Georgia National Day

Antony J. Blinken
Deputy Secretary of State
Washington, DC
June 8, 2016

Good evening. Thank you Ambassador Gegeshidze for your kind invitation to celebrate with you. It is an honor I am very happy to share with an impressive and bipartisan gathering of distinguished colleagues—too many to name but who represent the incredible warmth and friendship that defines our relationship.

We’re pleased to welcome Ministers Janelidze and Khidasheli to Washington. On behalf of Secretary Kerry, it is my great privilege to celebrate with you and the people of Georgia as you mark 25 years of independence and 8,000 years of wine-making.

It is a record we wish we could beat.

When the United States turned twenty-five, we hadn’t even yet finished building the United States Capitol—let alone crossed our own expanse to reach the Pacific coast.

From the day of our independence, through moments of trial and triumph, our nation has been guided by an enduring belief in humankind’s deepest values and by the eternal pursuit of its highest ideals—a pursuit we share with nations the world over who have fought to preserve and protect individual liberty.

In this journey, the United States and Georgia are the closest of friends and firmest of partners.

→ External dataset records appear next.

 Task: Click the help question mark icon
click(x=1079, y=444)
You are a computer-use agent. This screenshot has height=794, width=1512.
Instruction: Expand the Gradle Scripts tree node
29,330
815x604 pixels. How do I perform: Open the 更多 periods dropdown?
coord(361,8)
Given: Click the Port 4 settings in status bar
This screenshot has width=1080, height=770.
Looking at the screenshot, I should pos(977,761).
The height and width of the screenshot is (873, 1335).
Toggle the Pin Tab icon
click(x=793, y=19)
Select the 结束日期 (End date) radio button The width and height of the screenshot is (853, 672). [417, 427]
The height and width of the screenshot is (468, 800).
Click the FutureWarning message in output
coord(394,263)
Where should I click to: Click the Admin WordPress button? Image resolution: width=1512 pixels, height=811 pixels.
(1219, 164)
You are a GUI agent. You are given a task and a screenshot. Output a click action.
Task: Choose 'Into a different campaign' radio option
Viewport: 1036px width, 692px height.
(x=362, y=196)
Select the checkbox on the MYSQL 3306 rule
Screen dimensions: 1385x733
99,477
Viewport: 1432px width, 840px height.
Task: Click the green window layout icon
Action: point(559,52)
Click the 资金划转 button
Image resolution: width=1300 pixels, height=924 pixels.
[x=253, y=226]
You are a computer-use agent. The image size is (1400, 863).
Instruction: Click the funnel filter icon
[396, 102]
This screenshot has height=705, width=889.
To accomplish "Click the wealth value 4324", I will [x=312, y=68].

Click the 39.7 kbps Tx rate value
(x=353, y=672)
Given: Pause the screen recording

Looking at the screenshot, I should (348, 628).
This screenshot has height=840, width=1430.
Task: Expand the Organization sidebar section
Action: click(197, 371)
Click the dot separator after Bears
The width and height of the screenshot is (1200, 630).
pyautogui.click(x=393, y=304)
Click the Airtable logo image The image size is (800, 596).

I had the great pleasure of welcoming now Prime Minister Kvirkashvili to Washington in November for our fifth strategic partnership commission plenary session.

Our discussions were excellent, and they covered a range of topics, from our determined support for Georgia’s integration into the Euro-Atlantic community to our firm solidarity against external threats to Georgia’s sovereignty.

We look forward to the day when Georgia is unified once more—for decisions on Georgia’s future should be made by the citizens of Georgia and them alone. Period. We stand by the commitment we made in Bucharest that Georgia will become a member of NATO, and we continue to strongly support its aspirations on this path.

When called to meet the challenges of the 21st century, Georgia never hesitates. Georgia continues to serve honorably in Afghanistan as the third largest contributor to the Resolute Support Mission, behind only the United States and Germany. We honor the extraordinary sacrifices of Georgian soldiers in Afghanistan, where they fought bravely alongside U.S. Marines in Helmand Province, and we express our gratitude for their role in making our world just a little bit safer.

For over a quarter of a century, Georgia’s record of progress has served as a beacon for the region. Your hard work in advancing the EU Association Agreement with its Deep and Comprehensive Free Trade Area is already delivering for Georgians today—unlocking new opportunities for innovation and growth. Georgia’s strategic position at the crossroads of Europe and Asia is a critical component of our New Silk Road policy. The United States strongly supports Georgia’s regional leadership to create a web of trade linkages along the Trans-Caspian corridor to connect European and Asian markets. Through your growing trade, transit, and energy connections, Georgia is a key partner in diversifying trade across Eurasia, so no one country can dictate the economic policy of others.

We also know that inclusive growth cannot be sustained without a foundation of freedom, pluralism, and rule of law. Today, Georgia remains a source of democratic inspiration to the region—a commitment even more remarkable for the fact that Georgia has had to endure Russia’s occupation and borderization.

Parliamentary elections this fall will present another opportunity to show residents in occupied territories and the wider neighborhood that democracy, openness, and tolerance are society’s best guarantors of peace, prosperity, and stability. The world is watching—and we know Georgia will rise to the occasion.

Looking around this lively and full room, I am reminded this evening that our deepest and strongest ties are not simply between our leaders or institutions but between our peoples. Earlier this year, a young woman from Tbilisi became one of only ten young leaders from around the world recognized at the State Department for their extraordinary contributes to their communities.

As we look back on the achievements of the past twenty-five years, I have no doubt these young people will help lead those of the next twenty-five and many, many more.

Thank you, Mr. Ambassador, Mr. Foreign Minister, and Madame Minister of Defense, for your generous hospitality this evening and your deeply meaningful partnership year round. On behalf of the people of the United States, I am honored to offer you our best wishes on this happy occasion. Thank you very much.